## Text block
==============================
Hyundai Motorsport junior driver Josh McErlean starred to claim the first ever stage victory of his senior rallying career on the final Saturday stage of the DirtFish Olympus Rally, as Brandon Semenuk crashed out.

The 18.6-mile Wildcat stage had been earmarked as a game-changer this weekend and so it proved as Semenuk and John Hall went quickest through the opening split of SS7 but failed to emerge from the test.

They had begun the stage 6.4 seconds behind their leading Subaru Motorsports USA team-mates Travis Pastrana and Rhianon Gelsomino; but had briefly led the rally by 3.6s before a 10s penalty that had been handed to Pastrana from the previous stage was overturned.

After crashing their Subaru near the beginning of SS7, Semenuk and Hall are both confirmed to be OK but their incident marks a huge missed opportunity both on this rally and in the championship.

It considerably eases the pressure on American Rally Association presented by DirtFish National points leader Pastrana, who now has a comfortable 47.1s advantage over second-placed Ken Block who lost 13s to Pastrana on the stage and is still learning his brand-new Subaru WRX STI.


The 1.9s stage win over Pastrana for McErlean and Keaton Williams, coupled to the demise of the #180 Subaru, moves the Hyundai crew into third overall, now 54.3s ahead of Callum Devine and James Fulton’s Ford Fiesta Rally2 which has inherited fourth spot.

While Devine is increasingly losing touch with his fellow Irish visitor McErlean, he has continued to pull clear of McKenna Motorsports team-mate Ryan Booth who is now 1m12.8s behind him. Both drivers are competing in a Fiesta Rally2 for the first time in their careers.

Jeff Seehorn had been running seventh after six stages and neatly had set the seventh-quickest time on all of those tests too, but his Subaru failed to make it out of Wildcat.

Paul Rowley should have been the man to benefit but he failed to start the stage in his Fiesta, meaning George Plsek gleefully moved up from ninth to sixth place in a single stage.

John Coyne made similar gains and is now seventh, 18.8s behind Plsek, ahead of two-wheel-drive leaders Derik Nelson and his two class rivals André Dorazio and Seamus Burke.

There was supposed to be a second pass of the Wildcat stage run under the cover of darkness but the event organizer took the decision to cancel it due to the rally running well over an hour behind schedule, owing chiefly to an emergeny vehicle-caused delay on the fourth stage earlier in the afternoon.
==============================
## Dataset entries
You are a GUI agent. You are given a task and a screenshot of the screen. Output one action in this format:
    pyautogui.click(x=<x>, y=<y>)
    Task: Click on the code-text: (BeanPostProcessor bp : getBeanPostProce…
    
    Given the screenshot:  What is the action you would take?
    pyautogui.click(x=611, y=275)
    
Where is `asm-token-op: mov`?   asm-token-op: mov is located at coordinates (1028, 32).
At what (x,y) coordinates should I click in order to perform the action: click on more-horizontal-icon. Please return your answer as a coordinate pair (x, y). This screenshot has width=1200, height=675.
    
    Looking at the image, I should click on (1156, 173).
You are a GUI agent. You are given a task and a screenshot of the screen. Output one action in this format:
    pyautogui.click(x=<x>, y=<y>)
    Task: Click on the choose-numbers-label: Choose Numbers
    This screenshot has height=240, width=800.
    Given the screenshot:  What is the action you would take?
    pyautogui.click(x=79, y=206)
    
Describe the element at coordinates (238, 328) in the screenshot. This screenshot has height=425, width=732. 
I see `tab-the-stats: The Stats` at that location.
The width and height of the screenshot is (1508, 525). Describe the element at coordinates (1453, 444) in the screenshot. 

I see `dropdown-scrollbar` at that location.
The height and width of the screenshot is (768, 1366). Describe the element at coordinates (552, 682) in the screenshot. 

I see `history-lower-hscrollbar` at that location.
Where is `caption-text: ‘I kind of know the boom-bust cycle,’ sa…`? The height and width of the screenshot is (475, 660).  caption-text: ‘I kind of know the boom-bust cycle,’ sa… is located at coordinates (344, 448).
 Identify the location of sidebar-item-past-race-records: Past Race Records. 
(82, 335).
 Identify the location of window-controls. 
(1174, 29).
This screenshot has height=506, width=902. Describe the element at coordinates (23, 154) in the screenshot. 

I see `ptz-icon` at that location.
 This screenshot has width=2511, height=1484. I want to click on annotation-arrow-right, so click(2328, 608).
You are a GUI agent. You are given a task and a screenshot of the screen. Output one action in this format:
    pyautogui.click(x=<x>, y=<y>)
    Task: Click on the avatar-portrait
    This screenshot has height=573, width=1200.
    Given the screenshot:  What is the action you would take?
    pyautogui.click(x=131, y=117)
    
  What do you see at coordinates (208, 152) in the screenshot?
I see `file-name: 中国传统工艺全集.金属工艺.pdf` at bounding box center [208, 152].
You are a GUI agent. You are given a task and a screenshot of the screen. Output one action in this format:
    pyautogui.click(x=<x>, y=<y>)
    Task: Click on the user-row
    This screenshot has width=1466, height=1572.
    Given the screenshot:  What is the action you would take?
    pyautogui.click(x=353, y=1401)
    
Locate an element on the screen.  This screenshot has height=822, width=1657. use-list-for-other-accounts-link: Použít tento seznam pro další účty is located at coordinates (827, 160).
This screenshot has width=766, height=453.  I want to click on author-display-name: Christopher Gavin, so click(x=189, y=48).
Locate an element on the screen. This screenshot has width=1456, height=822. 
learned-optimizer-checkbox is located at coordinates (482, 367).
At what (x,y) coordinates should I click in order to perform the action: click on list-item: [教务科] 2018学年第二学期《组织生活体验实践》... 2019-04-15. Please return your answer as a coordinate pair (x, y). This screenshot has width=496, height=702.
==============================
## Brief
Rewrite the part of the rally report that opens with "They had begun" and closes with "in the championship.", changing "penalty" to "sanction".

## Answer section
They had begun the stage 6.4 seconds behind their leading Subaru Motorsports USA team-mates Travis Pastrana and Rhianon Gelsomino; but had briefly led the rally by 3.6s before a 10s sanction that had been handed to Pastrana from the previous stage was overturned.

After crashing their Subaru near the beginning of SS7, Semenuk and Hall are both confirmed to be OK but their incident marks a huge missed opportunity both on this rally and in the championship.